[비즈한국] 昨年の韓国の1人当たりの国民総所得(GNI)は前年比6%近く増加し、5000万ウォンに迫っており、数年以内に「4万ドル時代」に突入するとの見通しが出ている。このように1人当たりのGNIは大幅に増えたが、国民が実感する所得はこれに追いついていないとの指摘がある。国が稼いだ所得のうち、経済主体である国民、すなわち勤労者に提供される「被用者報酬」の昨年の成長率が、1人当たりのGNI成長率に及ばない4.1%にとどまったためである。

特に今年は、この被用者報酬の増加率がさらに低下する見通しであり、国民が実感する所得は一層悪化すると予想される。李在明(イ・ジェミョン)大統領は4日の就任式を通じて「成長の機会と果実を分け合う」と述べたが、勤労者の生活は李大統領の就任初年度から悪化する可能性が高いといえる。

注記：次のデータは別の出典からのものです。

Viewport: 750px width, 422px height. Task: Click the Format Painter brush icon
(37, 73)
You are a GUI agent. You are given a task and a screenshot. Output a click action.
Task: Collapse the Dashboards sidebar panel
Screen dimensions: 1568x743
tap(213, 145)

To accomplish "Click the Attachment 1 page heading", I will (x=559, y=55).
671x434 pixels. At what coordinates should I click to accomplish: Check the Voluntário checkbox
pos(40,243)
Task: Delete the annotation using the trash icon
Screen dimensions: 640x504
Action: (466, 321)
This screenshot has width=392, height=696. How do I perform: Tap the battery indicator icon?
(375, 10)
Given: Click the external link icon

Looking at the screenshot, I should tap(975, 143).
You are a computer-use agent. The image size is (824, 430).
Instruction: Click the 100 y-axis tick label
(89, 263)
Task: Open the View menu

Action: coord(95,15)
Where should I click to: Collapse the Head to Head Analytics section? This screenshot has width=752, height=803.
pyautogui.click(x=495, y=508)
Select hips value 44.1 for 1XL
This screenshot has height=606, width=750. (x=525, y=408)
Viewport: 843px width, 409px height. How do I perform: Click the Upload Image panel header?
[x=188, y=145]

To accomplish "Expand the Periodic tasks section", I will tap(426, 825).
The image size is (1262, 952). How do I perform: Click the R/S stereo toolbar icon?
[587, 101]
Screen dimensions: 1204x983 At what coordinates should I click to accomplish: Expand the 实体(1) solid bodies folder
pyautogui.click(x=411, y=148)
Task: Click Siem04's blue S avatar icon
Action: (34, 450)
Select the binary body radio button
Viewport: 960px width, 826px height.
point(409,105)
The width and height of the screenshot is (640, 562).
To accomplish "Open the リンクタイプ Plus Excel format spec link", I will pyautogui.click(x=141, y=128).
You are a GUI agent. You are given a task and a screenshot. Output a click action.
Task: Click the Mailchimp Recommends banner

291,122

李在明大統領は4日の就任宣誓後の「国民への言葉」で5つの国政キーワードを提示し、3番目に「誰もが共に豊かに暮らす国」を強調した。李大統領は「不均衡な成長戦略が限界を露呈し、不平等による二極化が成長を阻んでいる」とし、「成長の機会と果実を分け合うことが持続的な成長の道である」と述べた。また、「成長と分配は矛盾関係ではなく補完関係である」と強調した。しかし、今年勤労者が身をもって感じる所得はさらに悪化するとみられ、李大統領の政策的負担は大きくなることが懸念される。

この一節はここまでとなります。